Marc McNulty, who may or may not make his Bradford City debut against Gillingham tomorrow, is a gifted centre-forward.
But the fact he appears destined to finish the season on loan in West Yorkshire rather than here at Bramall Lane underlines the danger of failing to devise a coherent footballing strategy behind the scenes. Something which, thankfully, Chris Wilder seems intent on rectifying after taking charge of Sheffield United in May. There will, as the likes of Dean Hammond, Kieran Wallace and Martyn Woolford have discovered, inevitably be casualties of this new joined-up approach. But, hopefully, fewer situations where talented players such as McNulty and, to a lesser extent, Paul Coutts, Stefan Scougall and Kieron Freeman simply fall through the gaps as the club lurches from one manager and tactical template to the next.

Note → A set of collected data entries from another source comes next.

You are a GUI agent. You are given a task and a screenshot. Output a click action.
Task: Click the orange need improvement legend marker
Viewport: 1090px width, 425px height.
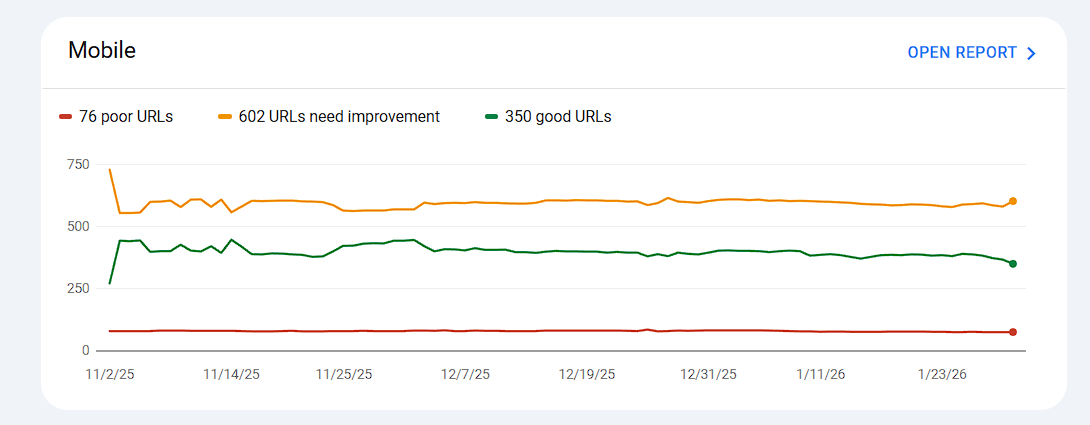click(225, 117)
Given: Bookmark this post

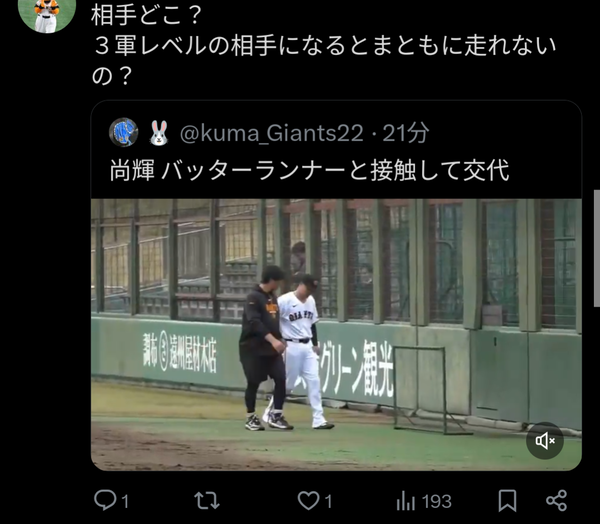Looking at the screenshot, I should point(507,501).
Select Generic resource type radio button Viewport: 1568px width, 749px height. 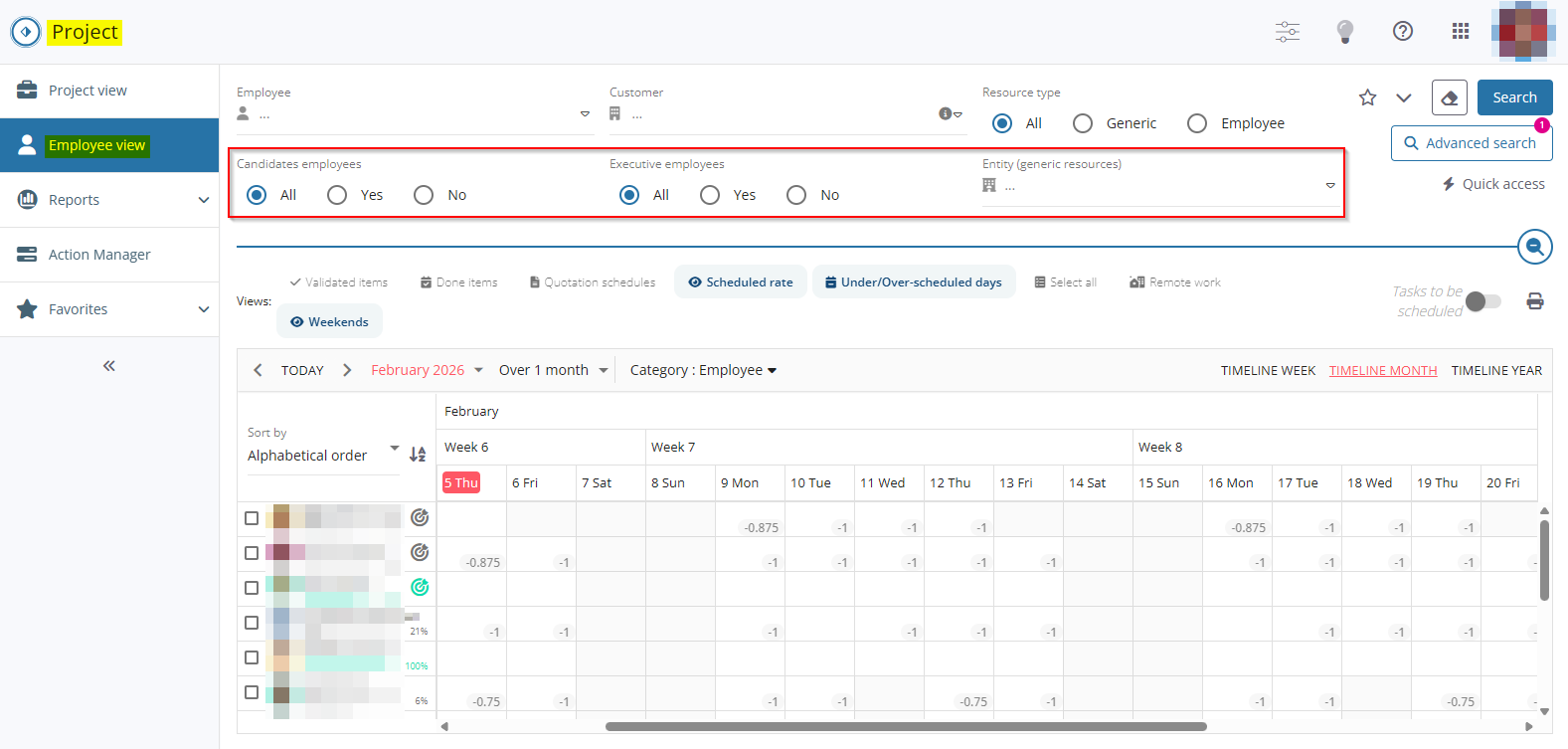[x=1083, y=123]

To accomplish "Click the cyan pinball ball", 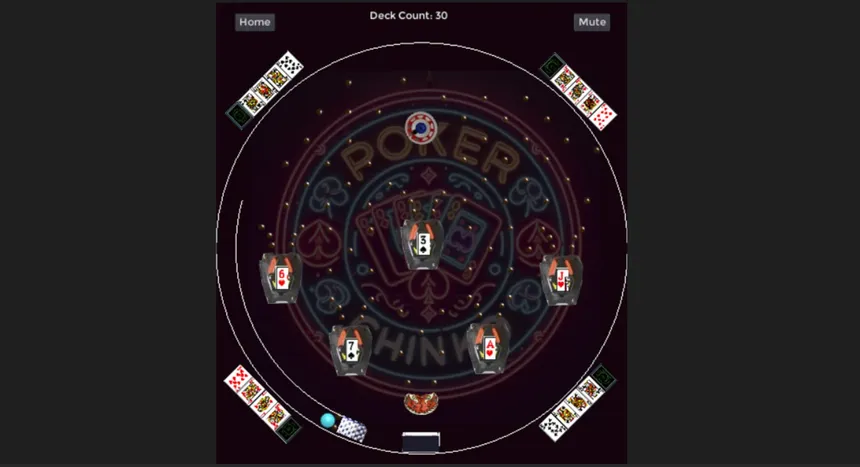I will 327,421.
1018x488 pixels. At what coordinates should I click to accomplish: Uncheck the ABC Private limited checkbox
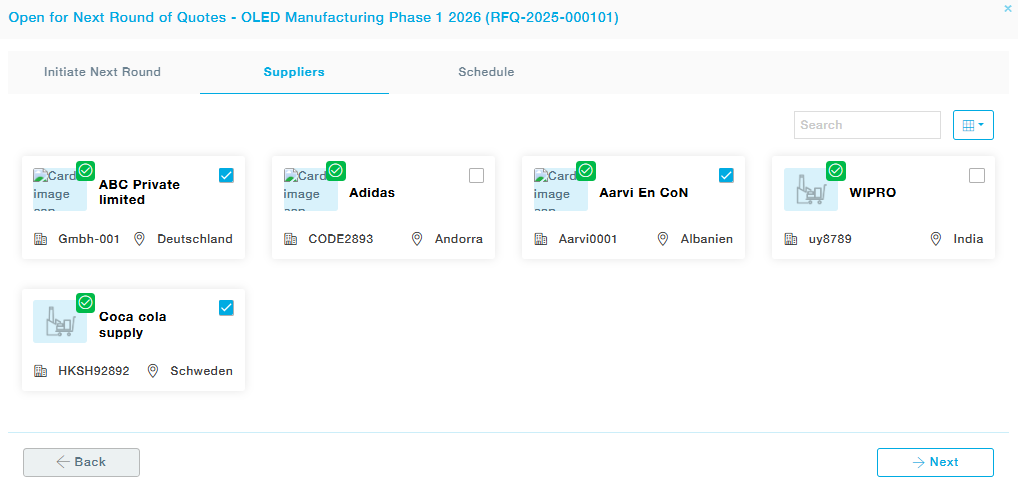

United have appointed nine different managers since being relegated from the Premier League in 2007. And, on almost every occasion, a change at the helm has also brought a change of tactics too. From the faded ‘galacticos’ of the Bryan Robson era to more ‘up and at ‘em’ style favoured by his successor Kevin Blackwell. In recent years, United tasked David Weir with implementing a more cultured template before, after 13 games, deciding the Scot’s methods were doomed to fail and announcing that Nigel Clough’s ‘back to basics’ attitude was actually the way to go. The are totally different characters - both in the spotlight and behind the scenes - but Wilder shares more in common with the former England international than his immediate predecessor Nigel Adkins.
This chaotic lack of direction is understandable. United are desperate to return to the Championship after five years in the third tier. But it is expensive, damaging and, both in a sporting and a business sense, inexcusable too.
Why else has the club found itself stockpiling players who, despite all having something to offer, are either sold, loaned or paid-off after struggling to command first team places? Because they do not possess the skill sets the man at the helm requires to implement his methods, that’s why.
Wilder has shown a clear sense of direction and purpose since returning to South Yorkshire which, to be fair, now seems to be present at board level too.
He should be guaranteed, assuming the team does not suffer a catastrophic downturn, two years in the job. Allowed, in tandem with the owners, academy and supporters, to lay down the core principles to which United, no matter what, must always subscribe.
Otherwise McNulty, who admittedly is still learning the finer points of his profession, will not be the last victim of circumstance at the club.